In case you're interested in optimizing the memory usage, latency or throughput of a PyTorch model served with TorchServe, this is the guide for you.
There are many tricks to optimize PyTorch models for production including but not limited to distillation, quantization, fusion, pruning, setting environment variables and we encourage you to benchmark and see what works best for you. An experimental tool that may make this process is easier is https://github.com/pytorch/serve/tree/master/experimental/torchprep
In general it's hard to optimize models and the easiest approach can be exporting to some runtime like ORT, TensorRT, IPEX, FasterTransformer and we have many examples for how to integrate these runtimes in https://github.com/pytorch/serve/tree/master/examples. If your favorite runtime is not supported please feel free to open a PR.
The main settings you should vary if you're trying to improve the performance of TorchServe from the config.properties
are the batch_size
and batch_delay
. A larger batch size means a higher throughput at the cost of lower latency.
The second most important settings are number of workers and number of gpus which will have a dramatic impact on CPU and GPU performance. To configure them:
TorchServe exposes configurations that allow the user to configure the number of worker threads on CPU and GPUs. There is an important config property that can speed up the server depending on the workload. Note: the following property has bigger impact under heavy workloads.
CPU: there is a config property called workers
which sets the number of worker threads for a model. The best value to set workers
to is to start with num physical cores / 2
and increase it as much possible after setting torch.set_num_threads(1)
in your handler.
GPU: there is a config property called number_of_gpu
that tells the server to use a specific number of GPUs per model. In cases where we register multiple models with the server, this will apply to all the models registered. If this is set to a low value (ex: 0 or 1), it will result in under-utilization of GPUs. On the contrary, setting to a high value (>= max GPUs available on the system) results in as many workers getting spawned per model.
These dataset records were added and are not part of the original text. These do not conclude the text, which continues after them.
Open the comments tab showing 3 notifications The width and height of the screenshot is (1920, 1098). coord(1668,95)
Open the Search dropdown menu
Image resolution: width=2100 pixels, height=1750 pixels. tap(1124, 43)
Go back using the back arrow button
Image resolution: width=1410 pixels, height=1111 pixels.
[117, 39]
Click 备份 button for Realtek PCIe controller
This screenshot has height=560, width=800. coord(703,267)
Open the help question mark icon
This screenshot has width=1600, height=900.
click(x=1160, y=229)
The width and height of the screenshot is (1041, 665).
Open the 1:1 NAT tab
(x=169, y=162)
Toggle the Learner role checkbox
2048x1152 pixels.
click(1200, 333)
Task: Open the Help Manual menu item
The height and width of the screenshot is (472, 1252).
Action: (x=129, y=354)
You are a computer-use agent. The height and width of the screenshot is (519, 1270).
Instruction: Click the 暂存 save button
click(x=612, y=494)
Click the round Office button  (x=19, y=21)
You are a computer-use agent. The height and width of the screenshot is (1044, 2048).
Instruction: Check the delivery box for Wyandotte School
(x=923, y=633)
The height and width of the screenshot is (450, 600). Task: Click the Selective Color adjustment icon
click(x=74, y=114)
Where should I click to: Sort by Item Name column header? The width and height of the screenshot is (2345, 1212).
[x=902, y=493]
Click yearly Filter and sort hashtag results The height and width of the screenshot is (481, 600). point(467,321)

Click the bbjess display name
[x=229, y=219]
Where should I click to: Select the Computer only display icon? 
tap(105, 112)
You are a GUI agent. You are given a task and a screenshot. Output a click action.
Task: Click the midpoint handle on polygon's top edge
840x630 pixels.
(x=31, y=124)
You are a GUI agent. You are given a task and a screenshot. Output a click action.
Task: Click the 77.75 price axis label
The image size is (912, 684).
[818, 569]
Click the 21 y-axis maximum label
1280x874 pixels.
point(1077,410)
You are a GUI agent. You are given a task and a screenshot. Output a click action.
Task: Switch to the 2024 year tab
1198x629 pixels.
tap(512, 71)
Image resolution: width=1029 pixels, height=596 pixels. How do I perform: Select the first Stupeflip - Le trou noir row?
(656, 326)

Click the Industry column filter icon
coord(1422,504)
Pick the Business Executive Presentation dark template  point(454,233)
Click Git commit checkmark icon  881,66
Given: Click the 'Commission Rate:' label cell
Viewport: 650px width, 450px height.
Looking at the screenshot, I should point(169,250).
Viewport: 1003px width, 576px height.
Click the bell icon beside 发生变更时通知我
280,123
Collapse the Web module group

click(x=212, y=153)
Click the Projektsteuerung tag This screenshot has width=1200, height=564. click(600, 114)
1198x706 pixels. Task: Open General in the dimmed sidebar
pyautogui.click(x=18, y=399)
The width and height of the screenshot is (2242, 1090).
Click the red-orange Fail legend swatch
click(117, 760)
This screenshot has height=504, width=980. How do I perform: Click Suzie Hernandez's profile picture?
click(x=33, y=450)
Clearly, this will result in unnecessary contention for GPUs and can result in sub-optimal scheduling of threads to GPU.
ValueToSet = (Number of Hardware GPUs) / (Number of Unique Models)
To make comparing various model and TorchServe configurations easier to compare, we've added a few helper scripts that output performance data like p50, p90, p99 latency in a clean report here and mostly require you to determine some configuration either via JSON or YAML https://github.com/pytorch/serve/tree/master/benchmarks.
If you'd like to run performance benchmarks checkout https://github.com/pytorch/serve/tree/master/benchmarks
TorchServe has native support for the PyTorch profiler which will help you find performance bottlenecks in your code.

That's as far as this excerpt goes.